Data under study —

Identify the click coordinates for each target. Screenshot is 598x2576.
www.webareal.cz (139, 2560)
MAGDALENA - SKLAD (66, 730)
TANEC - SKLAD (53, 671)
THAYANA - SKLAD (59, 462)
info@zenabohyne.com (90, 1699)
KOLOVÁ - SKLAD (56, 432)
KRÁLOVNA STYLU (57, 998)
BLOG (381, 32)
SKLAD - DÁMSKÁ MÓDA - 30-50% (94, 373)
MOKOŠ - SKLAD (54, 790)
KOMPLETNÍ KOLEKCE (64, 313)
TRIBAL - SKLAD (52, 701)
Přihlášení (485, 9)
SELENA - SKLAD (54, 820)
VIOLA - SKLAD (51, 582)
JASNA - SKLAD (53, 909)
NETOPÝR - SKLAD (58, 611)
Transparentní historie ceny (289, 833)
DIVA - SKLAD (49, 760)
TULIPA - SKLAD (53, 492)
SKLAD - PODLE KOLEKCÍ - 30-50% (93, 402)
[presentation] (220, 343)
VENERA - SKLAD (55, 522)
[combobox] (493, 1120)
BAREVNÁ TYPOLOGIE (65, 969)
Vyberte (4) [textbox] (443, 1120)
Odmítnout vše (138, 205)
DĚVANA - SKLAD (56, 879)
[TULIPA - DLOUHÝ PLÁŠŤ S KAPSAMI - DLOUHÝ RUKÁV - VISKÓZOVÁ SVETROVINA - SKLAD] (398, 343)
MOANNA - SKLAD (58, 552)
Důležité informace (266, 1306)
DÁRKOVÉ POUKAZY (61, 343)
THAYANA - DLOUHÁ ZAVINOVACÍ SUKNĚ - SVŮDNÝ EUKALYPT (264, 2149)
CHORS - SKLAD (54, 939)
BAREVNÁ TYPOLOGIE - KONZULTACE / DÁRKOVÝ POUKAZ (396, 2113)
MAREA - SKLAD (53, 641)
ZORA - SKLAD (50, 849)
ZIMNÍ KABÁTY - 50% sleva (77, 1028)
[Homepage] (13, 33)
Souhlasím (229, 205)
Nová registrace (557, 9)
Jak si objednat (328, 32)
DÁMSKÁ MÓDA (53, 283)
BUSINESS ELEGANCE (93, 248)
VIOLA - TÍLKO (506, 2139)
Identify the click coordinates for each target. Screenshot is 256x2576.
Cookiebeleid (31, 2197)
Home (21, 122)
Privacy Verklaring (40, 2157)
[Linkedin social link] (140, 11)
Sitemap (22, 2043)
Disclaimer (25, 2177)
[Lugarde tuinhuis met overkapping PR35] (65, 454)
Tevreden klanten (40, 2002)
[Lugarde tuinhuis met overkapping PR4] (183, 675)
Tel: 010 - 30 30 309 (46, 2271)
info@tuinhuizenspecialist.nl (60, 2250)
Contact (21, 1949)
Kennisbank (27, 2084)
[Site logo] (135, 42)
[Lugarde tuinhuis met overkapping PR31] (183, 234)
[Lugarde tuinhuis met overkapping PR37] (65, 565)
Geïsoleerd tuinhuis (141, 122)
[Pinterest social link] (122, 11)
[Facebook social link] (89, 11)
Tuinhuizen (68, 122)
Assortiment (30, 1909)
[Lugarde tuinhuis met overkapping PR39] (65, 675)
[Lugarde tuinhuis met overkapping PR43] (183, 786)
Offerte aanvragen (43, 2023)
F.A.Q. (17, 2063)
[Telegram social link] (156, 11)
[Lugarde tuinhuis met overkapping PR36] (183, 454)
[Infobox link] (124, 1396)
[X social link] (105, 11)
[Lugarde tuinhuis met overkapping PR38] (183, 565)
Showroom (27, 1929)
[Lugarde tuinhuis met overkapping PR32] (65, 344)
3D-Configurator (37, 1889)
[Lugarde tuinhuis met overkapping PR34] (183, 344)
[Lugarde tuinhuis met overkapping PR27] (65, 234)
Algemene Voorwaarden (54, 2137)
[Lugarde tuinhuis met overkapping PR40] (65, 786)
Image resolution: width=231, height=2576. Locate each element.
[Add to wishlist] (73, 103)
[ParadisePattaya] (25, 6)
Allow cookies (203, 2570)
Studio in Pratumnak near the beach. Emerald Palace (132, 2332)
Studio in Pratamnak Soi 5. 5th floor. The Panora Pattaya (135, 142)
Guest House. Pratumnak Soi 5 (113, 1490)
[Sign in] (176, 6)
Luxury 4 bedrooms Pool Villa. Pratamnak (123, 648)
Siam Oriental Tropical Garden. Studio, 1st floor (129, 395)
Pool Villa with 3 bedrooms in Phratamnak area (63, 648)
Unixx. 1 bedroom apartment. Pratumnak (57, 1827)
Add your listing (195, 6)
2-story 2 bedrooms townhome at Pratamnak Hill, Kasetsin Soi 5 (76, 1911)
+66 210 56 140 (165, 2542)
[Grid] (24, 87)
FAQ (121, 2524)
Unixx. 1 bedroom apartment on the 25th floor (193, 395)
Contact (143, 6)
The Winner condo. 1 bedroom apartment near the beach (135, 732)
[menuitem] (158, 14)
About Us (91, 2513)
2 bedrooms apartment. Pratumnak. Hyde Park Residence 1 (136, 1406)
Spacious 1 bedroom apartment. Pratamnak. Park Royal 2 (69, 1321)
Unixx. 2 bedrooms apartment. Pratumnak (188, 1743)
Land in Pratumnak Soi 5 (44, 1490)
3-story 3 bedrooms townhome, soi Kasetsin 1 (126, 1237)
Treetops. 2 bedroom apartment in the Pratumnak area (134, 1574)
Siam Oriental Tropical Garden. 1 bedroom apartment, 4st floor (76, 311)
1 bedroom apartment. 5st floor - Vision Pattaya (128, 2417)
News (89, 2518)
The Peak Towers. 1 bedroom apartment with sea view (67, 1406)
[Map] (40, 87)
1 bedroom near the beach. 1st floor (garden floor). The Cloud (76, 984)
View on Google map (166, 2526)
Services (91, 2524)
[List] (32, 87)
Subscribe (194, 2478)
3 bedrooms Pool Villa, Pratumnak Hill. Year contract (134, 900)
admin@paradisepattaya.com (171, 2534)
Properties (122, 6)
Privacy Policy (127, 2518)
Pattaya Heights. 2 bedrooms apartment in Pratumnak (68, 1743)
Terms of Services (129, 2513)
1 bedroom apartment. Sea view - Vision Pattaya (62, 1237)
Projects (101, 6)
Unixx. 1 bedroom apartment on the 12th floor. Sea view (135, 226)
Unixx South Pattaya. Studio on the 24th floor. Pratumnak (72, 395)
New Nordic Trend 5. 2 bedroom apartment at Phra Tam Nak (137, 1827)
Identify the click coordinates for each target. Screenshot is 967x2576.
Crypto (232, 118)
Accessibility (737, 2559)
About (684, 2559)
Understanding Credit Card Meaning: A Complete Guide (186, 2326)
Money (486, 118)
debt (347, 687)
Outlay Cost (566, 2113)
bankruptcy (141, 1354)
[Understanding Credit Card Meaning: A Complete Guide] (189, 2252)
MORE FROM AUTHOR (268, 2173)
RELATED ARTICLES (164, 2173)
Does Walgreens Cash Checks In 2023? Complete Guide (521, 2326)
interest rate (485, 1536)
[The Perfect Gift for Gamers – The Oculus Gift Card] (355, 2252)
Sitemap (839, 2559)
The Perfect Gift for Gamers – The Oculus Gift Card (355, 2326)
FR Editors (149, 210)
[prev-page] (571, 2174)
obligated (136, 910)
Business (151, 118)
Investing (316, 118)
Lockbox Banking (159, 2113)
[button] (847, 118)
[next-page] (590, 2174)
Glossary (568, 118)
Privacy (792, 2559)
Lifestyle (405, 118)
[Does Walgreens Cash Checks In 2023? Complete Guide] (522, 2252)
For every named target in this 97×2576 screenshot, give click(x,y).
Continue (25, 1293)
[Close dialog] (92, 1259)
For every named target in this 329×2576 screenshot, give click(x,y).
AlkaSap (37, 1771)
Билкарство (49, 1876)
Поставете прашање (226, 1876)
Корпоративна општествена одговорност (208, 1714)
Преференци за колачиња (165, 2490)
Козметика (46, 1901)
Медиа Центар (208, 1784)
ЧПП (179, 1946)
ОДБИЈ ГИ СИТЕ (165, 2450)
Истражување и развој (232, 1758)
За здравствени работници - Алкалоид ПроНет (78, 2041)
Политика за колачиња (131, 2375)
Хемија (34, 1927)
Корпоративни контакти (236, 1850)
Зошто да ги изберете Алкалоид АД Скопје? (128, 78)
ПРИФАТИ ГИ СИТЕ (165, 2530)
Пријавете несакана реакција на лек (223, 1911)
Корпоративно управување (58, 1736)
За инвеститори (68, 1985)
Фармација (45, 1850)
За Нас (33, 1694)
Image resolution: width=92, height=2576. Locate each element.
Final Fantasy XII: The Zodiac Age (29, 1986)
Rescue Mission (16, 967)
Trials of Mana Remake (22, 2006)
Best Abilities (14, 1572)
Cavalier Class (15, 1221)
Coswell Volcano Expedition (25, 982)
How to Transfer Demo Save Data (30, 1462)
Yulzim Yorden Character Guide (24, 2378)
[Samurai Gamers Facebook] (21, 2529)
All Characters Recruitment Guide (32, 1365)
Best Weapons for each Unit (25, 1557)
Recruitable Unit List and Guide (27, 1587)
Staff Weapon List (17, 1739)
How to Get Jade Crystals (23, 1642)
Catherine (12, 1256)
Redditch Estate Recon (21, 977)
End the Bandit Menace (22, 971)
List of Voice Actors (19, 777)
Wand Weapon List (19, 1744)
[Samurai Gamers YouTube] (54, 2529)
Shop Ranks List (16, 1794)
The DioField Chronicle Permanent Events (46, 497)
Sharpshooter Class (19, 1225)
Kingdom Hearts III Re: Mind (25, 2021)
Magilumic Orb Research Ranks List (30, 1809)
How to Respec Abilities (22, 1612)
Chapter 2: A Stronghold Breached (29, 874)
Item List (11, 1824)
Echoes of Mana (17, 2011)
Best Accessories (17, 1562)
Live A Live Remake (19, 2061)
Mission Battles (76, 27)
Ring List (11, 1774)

Problem description —
Lines to set down from above: the line with "Assortiment (30, 1909)", the line with "[Map] (40, 87)", and every line between, each exactly as written.

Your solution —
Assortiment (30, 1909)
[Lugarde tuinhuis met overkapping PR39] (65, 675)
[Lugarde tuinhuis met overkapping PR43] (183, 786)
Offerte aanvragen (43, 2023)
F.A.Q. (17, 2063)
[Telegram social link] (156, 11)
[Lugarde tuinhuis met overkapping PR36] (183, 454)
[Infobox link] (124, 1396)
[X social link] (105, 11)
[Lugarde tuinhuis met overkapping PR38] (183, 565)
Showroom (27, 1929)
[Lugarde tuinhuis met overkapping PR32] (65, 344)
3D-Configurator (37, 1889)
[Lugarde tuinhuis met overkapping PR34] (183, 344)
[Lugarde tuinhuis met overkapping PR27] (65, 234)
Algemene Voorwaarden (54, 2137)
[Lugarde tuinhuis met overkapping PR40] (65, 786)
Image resolution: width=231, height=2576. Locate each element.
[Add to wishlist] (73, 103)
[ParadisePattaya] (25, 6)
Allow cookies (203, 2570)
Studio in Pratumnak near the beach. Emerald Palace (132, 2332)
Studio in Pratamnak Soi 5. 5th floor. The Panora Pattaya (135, 142)
Guest House. Pratumnak Soi 5 (113, 1490)
[Sign in] (176, 6)
Luxury 4 bedrooms Pool Villa. Pratamnak (123, 648)
Siam Oriental Tropical Garden. Studio, 1st floor (129, 395)
Pool Villa with 3 bedrooms in Phratamnak area (63, 648)
Unixx. 1 bedroom apartment. Pratumnak (57, 1827)
Add your listing (195, 6)
2-story 2 bedrooms townhome at Pratamnak Hill, Kasetsin Soi 5 (76, 1911)
+66 210 56 140 (165, 2542)
[Grid] (24, 87)
FAQ (121, 2524)
Unixx. 1 bedroom apartment on the 25th floor (193, 395)
Contact (143, 6)
The Winner condo. 1 bedroom apartment near the beach (135, 732)
[menuitem] (158, 14)
About Us (91, 2513)
2 bedrooms apartment. Pratumnak. Hyde Park Residence 1 (136, 1406)
Spacious 1 bedroom apartment. Pratamnak. Park Royal 2 (69, 1321)
Unixx. 2 bedrooms apartment. Pratumnak (188, 1743)
Land in Pratumnak Soi 5 (44, 1490)
3-story 3 bedrooms townhome, soi Kasetsin 1 (126, 1237)
Treetops. 2 bedroom apartment in the Pratumnak area (134, 1574)
Siam Oriental Tropical Garden. 1 bedroom apartment, 4st floor (76, 311)
1 bedroom apartment. 5st floor - Vision Pattaya (128, 2417)
News (89, 2518)
The Peak Towers. 1 bedroom apartment with sea view (67, 1406)
[Map] (40, 87)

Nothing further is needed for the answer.